Saved entries
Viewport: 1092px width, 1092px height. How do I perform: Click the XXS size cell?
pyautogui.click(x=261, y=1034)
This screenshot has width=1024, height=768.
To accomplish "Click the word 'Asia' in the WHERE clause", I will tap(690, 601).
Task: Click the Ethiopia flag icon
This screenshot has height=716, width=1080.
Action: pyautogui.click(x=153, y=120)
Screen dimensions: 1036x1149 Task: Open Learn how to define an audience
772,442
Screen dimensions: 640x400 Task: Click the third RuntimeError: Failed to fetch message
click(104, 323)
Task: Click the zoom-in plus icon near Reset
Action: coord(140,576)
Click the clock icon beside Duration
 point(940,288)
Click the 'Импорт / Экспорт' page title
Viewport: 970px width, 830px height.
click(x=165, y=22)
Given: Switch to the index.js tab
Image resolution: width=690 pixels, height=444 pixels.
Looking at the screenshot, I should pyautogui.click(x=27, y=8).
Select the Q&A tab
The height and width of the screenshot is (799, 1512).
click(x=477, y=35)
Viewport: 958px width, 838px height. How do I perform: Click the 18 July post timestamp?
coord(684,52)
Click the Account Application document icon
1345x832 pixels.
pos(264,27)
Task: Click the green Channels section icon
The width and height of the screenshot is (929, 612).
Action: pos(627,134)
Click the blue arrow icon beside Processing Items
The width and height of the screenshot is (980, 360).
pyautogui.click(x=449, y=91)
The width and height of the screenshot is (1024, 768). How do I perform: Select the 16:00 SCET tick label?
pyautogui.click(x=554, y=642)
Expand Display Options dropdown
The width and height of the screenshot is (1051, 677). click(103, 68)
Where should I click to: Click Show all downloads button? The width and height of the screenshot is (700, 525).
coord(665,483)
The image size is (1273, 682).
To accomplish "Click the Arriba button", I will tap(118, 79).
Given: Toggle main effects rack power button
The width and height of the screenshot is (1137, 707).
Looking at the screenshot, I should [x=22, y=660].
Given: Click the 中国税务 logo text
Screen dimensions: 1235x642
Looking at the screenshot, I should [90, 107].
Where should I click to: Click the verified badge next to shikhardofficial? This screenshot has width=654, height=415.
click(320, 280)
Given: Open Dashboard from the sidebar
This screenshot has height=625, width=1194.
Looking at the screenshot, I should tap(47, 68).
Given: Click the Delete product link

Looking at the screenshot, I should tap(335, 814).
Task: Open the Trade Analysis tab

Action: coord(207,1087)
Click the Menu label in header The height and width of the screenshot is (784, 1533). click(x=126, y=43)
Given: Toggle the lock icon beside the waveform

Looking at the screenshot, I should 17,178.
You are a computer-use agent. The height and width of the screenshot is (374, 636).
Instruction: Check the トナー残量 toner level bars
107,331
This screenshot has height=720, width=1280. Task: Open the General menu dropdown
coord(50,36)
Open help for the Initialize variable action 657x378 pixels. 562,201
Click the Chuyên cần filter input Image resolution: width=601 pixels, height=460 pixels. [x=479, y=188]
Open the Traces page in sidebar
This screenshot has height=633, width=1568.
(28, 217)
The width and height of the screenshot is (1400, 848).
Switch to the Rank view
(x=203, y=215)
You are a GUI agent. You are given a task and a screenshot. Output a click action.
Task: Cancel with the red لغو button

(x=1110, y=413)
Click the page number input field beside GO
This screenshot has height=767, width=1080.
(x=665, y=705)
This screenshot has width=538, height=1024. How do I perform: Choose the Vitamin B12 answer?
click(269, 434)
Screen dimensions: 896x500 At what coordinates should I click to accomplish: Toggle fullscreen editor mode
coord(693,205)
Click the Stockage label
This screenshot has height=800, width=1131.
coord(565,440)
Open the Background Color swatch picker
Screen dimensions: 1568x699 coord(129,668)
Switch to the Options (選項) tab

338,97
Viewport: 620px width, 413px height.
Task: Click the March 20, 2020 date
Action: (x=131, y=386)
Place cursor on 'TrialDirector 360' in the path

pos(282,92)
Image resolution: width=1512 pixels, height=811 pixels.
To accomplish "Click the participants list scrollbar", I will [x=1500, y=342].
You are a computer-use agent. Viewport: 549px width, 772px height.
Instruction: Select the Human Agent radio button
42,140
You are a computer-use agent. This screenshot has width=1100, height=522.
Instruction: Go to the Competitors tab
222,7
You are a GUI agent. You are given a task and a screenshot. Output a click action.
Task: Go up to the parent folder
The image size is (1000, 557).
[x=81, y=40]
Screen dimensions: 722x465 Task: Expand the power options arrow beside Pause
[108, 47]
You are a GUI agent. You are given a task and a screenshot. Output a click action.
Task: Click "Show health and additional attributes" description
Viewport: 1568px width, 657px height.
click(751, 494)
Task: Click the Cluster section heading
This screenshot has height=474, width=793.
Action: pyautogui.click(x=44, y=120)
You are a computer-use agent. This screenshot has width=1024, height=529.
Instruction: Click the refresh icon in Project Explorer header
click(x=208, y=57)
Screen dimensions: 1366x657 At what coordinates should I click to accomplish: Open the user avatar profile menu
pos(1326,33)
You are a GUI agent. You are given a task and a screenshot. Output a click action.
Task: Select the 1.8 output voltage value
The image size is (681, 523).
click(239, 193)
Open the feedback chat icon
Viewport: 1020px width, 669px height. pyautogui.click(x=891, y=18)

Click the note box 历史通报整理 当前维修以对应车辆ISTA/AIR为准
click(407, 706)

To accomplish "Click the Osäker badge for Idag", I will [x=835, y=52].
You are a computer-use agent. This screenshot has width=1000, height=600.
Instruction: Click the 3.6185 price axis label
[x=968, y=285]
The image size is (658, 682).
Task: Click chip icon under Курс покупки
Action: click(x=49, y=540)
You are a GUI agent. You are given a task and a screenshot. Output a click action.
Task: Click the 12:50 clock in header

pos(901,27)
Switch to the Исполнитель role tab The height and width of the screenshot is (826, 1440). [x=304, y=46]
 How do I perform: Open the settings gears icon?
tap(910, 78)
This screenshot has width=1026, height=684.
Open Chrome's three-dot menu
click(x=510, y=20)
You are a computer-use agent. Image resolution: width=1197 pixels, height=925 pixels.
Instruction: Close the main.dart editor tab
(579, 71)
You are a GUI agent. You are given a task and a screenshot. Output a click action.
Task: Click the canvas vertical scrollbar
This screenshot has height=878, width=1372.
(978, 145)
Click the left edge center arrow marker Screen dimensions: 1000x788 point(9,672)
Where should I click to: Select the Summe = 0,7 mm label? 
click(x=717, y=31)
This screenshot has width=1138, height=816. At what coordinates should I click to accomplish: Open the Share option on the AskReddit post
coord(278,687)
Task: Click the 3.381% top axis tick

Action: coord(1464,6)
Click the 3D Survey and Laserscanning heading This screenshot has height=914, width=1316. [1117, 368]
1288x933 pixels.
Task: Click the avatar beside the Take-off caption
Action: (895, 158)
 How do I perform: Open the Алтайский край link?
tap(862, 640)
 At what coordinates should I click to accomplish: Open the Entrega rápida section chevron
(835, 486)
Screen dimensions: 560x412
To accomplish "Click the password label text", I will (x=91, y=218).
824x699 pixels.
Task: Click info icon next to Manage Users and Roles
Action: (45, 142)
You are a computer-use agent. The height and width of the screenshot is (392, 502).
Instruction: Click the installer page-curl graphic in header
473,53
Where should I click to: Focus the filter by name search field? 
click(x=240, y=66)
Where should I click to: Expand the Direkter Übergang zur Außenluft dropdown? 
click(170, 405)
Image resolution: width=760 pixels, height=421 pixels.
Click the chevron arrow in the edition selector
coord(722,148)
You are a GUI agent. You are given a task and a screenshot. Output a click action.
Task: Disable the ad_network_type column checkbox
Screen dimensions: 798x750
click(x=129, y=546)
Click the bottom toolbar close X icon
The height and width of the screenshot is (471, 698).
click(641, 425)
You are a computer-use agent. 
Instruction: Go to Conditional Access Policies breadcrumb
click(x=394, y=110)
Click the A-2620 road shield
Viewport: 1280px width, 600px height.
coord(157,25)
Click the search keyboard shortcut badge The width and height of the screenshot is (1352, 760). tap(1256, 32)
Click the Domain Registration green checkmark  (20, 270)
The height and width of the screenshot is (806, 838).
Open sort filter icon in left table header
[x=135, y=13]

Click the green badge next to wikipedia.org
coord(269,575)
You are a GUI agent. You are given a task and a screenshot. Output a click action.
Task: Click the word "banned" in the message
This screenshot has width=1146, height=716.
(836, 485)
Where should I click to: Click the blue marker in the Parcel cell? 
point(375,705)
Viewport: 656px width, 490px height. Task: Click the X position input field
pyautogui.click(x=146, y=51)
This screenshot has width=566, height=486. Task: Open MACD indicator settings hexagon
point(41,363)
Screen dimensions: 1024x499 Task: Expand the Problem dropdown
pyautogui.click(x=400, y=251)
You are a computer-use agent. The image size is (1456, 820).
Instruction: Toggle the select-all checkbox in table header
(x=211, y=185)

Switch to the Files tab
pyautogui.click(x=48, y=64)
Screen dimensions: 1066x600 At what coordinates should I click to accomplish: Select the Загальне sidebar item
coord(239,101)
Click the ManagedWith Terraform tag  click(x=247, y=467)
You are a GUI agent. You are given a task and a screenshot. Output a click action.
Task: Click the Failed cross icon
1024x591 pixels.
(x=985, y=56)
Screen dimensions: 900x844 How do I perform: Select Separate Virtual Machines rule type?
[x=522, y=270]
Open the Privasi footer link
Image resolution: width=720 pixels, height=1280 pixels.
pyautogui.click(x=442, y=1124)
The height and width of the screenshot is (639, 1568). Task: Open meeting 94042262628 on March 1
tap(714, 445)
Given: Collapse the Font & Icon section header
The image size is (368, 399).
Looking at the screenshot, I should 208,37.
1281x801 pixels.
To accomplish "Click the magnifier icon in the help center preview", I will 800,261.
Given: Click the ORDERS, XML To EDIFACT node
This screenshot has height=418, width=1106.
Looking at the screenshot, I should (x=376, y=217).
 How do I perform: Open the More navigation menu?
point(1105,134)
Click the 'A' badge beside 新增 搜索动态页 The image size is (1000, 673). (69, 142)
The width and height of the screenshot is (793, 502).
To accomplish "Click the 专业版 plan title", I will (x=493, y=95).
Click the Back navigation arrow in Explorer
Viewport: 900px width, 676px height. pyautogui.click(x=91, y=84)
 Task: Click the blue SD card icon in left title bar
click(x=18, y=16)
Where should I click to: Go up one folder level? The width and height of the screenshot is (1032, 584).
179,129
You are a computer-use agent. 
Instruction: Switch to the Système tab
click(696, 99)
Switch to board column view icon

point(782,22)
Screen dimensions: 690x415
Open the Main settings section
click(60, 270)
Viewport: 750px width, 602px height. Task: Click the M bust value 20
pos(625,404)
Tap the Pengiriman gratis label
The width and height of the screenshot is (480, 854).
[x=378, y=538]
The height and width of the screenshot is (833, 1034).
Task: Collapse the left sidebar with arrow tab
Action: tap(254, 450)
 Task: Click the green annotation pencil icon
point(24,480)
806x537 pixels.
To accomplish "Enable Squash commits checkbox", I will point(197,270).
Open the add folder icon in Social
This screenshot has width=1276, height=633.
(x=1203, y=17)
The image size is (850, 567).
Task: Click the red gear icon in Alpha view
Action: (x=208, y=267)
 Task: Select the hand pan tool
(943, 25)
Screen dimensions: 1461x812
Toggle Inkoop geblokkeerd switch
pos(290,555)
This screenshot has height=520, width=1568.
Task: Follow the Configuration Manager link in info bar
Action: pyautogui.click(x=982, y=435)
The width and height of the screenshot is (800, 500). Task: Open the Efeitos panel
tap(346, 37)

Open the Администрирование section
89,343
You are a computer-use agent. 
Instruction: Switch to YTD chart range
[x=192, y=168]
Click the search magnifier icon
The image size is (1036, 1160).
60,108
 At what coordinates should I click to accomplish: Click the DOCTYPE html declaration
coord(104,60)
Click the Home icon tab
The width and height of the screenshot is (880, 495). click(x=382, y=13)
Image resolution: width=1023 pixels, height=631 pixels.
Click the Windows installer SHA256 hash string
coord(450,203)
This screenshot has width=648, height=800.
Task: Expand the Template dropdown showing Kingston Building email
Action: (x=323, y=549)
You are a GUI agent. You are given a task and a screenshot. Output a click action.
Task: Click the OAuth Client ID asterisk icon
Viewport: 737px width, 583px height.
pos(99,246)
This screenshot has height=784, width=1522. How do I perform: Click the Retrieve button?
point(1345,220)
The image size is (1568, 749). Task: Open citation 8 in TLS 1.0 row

### WORK TASK
For the entries above, please state how many lines contain the string "computer"; give the number and nothing else.

### RESPONSE
11